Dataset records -
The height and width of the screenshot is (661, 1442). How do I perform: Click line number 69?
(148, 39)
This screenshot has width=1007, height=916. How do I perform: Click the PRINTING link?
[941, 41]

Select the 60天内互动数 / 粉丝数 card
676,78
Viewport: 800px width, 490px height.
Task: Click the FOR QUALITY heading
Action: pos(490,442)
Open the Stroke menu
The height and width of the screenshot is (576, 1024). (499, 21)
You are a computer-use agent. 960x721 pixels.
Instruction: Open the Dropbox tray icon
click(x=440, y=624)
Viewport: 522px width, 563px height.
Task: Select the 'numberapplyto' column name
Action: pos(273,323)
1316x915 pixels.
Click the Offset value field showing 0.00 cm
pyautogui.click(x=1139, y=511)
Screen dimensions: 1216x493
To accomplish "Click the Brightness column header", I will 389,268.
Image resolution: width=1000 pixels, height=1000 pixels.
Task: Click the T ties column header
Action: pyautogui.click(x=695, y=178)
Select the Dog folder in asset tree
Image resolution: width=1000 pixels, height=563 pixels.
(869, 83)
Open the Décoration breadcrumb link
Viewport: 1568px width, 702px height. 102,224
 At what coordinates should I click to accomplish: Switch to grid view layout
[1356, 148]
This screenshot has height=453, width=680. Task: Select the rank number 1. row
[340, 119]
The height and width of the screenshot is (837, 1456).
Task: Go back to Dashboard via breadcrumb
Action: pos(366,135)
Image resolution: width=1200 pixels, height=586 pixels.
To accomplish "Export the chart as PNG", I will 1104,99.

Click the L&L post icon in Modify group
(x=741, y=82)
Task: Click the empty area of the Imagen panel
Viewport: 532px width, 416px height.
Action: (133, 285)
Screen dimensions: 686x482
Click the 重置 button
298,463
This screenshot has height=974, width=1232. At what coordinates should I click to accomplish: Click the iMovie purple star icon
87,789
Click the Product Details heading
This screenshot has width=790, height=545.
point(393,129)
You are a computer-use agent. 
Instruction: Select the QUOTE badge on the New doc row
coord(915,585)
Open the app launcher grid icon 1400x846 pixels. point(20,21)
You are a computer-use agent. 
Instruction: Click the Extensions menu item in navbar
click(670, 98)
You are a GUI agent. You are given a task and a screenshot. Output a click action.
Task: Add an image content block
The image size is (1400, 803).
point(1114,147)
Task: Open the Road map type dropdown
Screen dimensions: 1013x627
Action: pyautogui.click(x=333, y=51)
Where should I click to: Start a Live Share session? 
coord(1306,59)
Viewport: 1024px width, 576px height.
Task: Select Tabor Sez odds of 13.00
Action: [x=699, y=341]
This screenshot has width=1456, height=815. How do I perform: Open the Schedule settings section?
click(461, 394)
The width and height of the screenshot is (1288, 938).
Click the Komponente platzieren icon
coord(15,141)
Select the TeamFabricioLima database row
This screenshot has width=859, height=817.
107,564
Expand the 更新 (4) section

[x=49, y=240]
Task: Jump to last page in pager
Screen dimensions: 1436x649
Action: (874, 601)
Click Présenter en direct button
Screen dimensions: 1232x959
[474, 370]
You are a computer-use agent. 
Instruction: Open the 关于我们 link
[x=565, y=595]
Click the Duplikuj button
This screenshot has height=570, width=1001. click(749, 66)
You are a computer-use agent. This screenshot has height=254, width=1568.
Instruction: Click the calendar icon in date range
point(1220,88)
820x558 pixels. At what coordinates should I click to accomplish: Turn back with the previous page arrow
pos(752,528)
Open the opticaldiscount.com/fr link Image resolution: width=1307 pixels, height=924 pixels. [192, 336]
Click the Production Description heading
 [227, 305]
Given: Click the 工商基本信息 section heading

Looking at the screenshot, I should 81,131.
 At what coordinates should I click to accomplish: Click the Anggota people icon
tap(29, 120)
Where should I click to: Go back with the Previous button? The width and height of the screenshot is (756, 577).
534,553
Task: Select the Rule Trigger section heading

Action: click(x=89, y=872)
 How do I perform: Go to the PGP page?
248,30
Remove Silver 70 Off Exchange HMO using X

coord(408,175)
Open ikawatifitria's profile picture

REQUIREMENT - Restating the data word for word is the whole task.

EXERCISE ANSWER -
The height and width of the screenshot is (661, 1442). How do I perform: Click line number 69?
(148, 39)
This screenshot has width=1007, height=916. How do I perform: Click the PRINTING link?
[941, 41]

Select the 60天内互动数 / 粉丝数 card
676,78
Viewport: 800px width, 490px height.
Task: Click the FOR QUALITY heading
Action: pos(490,442)
Open the Stroke menu
The height and width of the screenshot is (576, 1024). (499, 21)
You are a computer-use agent. 960x721 pixels.
Instruction: Open the Dropbox tray icon
click(x=440, y=624)
Viewport: 522px width, 563px height.
Task: Select the 'numberapplyto' column name
Action: pos(273,323)
1316x915 pixels.
Click the Offset value field showing 0.00 cm
pyautogui.click(x=1139, y=511)
Screen dimensions: 1216x493
To accomplish "Click the Brightness column header", I will 389,268.
Image resolution: width=1000 pixels, height=1000 pixels.
Task: Click the T ties column header
Action: pyautogui.click(x=695, y=178)
Select the Dog folder in asset tree
Image resolution: width=1000 pixels, height=563 pixels.
(869, 83)
Open the Décoration breadcrumb link
Viewport: 1568px width, 702px height. 102,224
 At what coordinates should I click to accomplish: Switch to grid view layout
[1356, 148]
This screenshot has height=453, width=680. Task: Select the rank number 1. row
[340, 119]
The height and width of the screenshot is (837, 1456).
Task: Go back to Dashboard via breadcrumb
Action: pos(366,135)
Image resolution: width=1200 pixels, height=586 pixels.
To accomplish "Export the chart as PNG", I will 1104,99.

Click the L&L post icon in Modify group
(x=741, y=82)
Task: Click the empty area of the Imagen panel
Viewport: 532px width, 416px height.
Action: (133, 285)
Screen dimensions: 686x482
Click the 重置 button
298,463
This screenshot has height=974, width=1232. At what coordinates should I click to accomplish: Click the iMovie purple star icon
87,789
Click the Product Details heading
This screenshot has width=790, height=545.
point(393,129)
You are a computer-use agent. 
Instruction: Select the QUOTE badge on the New doc row
coord(915,585)
Open the app launcher grid icon 1400x846 pixels. point(20,21)
You are a computer-use agent. 
Instruction: Click the Extensions menu item in navbar
click(670, 98)
You are a GUI agent. You are given a task and a screenshot. Output a click action.
Task: Add an image content block
The image size is (1400, 803).
point(1114,147)
Task: Open the Road map type dropdown
Screen dimensions: 1013x627
Action: pyautogui.click(x=333, y=51)
Where should I click to: Start a Live Share session? 
coord(1306,59)
Viewport: 1024px width, 576px height.
Task: Select Tabor Sez odds of 13.00
Action: [x=699, y=341]
This screenshot has width=1456, height=815. How do I perform: Open the Schedule settings section?
click(461, 394)
The width and height of the screenshot is (1288, 938).
Click the Komponente platzieren icon
coord(15,141)
Select the TeamFabricioLima database row
This screenshot has width=859, height=817.
107,564
Expand the 更新 (4) section

[x=49, y=240]
Task: Jump to last page in pager
Screen dimensions: 1436x649
Action: (874, 601)
Click Présenter en direct button
Screen dimensions: 1232x959
[474, 370]
You are a computer-use agent. 
Instruction: Open the 关于我们 link
[x=565, y=595]
Click the Duplikuj button
This screenshot has height=570, width=1001. click(749, 66)
You are a computer-use agent. This screenshot has height=254, width=1568.
Instruction: Click the calendar icon in date range
point(1220,88)
820x558 pixels. At what coordinates should I click to accomplish: Turn back with the previous page arrow
pos(752,528)
Open the opticaldiscount.com/fr link Image resolution: width=1307 pixels, height=924 pixels. [192, 336]
Click the Production Description heading
 [227, 305]
Given: Click the 工商基本信息 section heading

Looking at the screenshot, I should 81,131.
 At what coordinates should I click to accomplish: Click the Anggota people icon
tap(29, 120)
Where should I click to: Go back with the Previous button? The width and height of the screenshot is (756, 577).
534,553
Task: Select the Rule Trigger section heading

Action: click(x=89, y=872)
 How do I perform: Go to the PGP page?
248,30
Remove Silver 70 Off Exchange HMO using X

coord(408,175)
Open ikawatifitria's profile picture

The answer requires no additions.